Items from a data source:
Segment Open

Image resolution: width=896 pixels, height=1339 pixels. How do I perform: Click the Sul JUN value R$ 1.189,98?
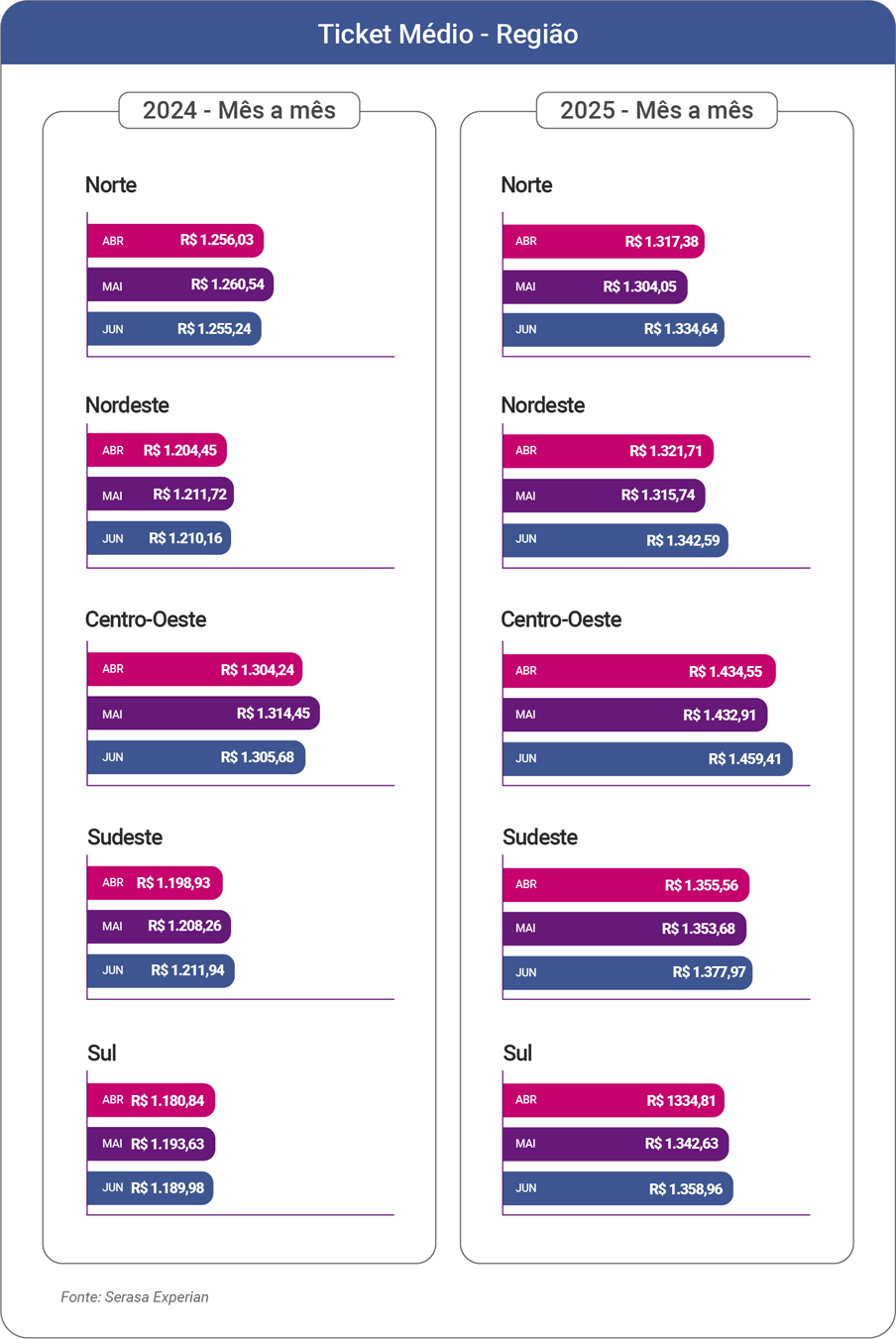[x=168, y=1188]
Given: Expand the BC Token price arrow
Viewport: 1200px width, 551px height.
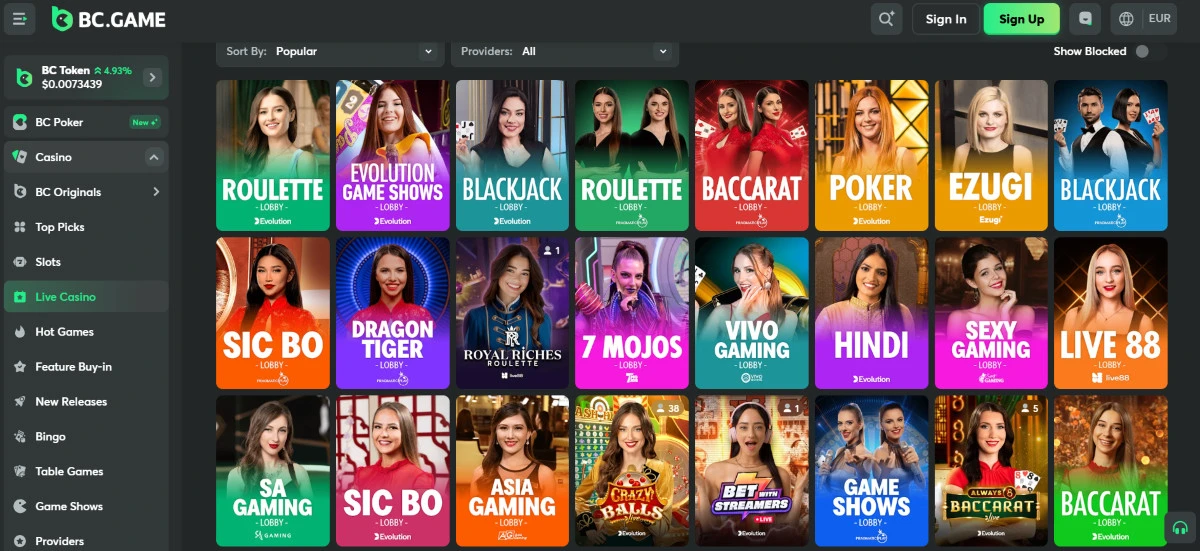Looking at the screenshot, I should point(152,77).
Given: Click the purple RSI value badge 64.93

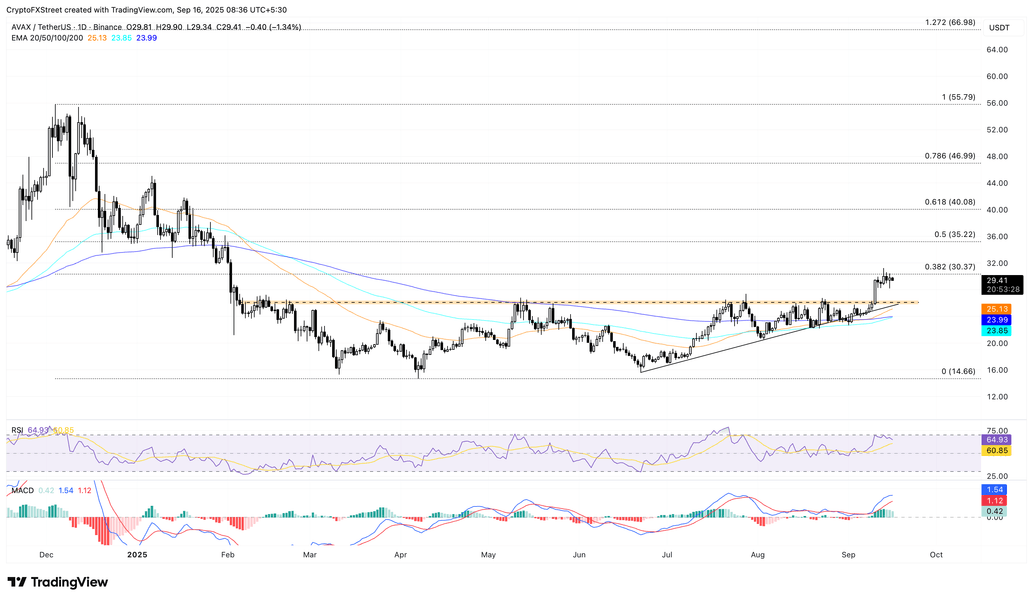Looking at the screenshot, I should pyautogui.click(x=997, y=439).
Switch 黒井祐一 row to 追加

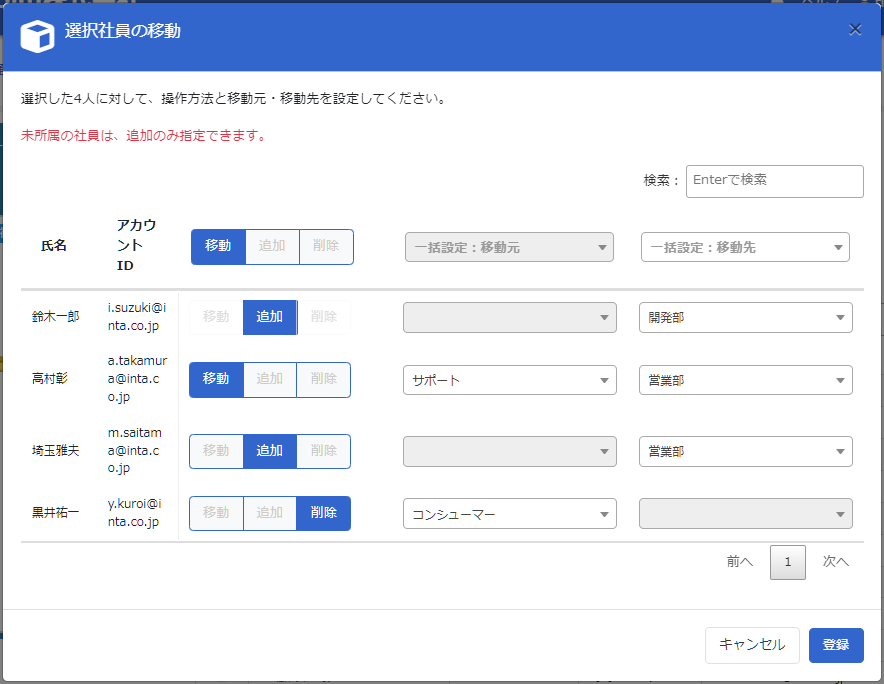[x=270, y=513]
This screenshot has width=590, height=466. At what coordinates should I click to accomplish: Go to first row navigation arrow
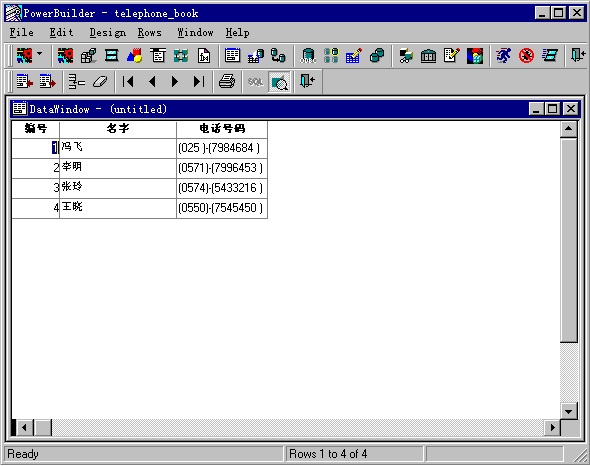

Segment Closed

- Task to carry out -
Please report how many lines in the records contain the string "arrow", and write nothing besides that number.

- Response -
2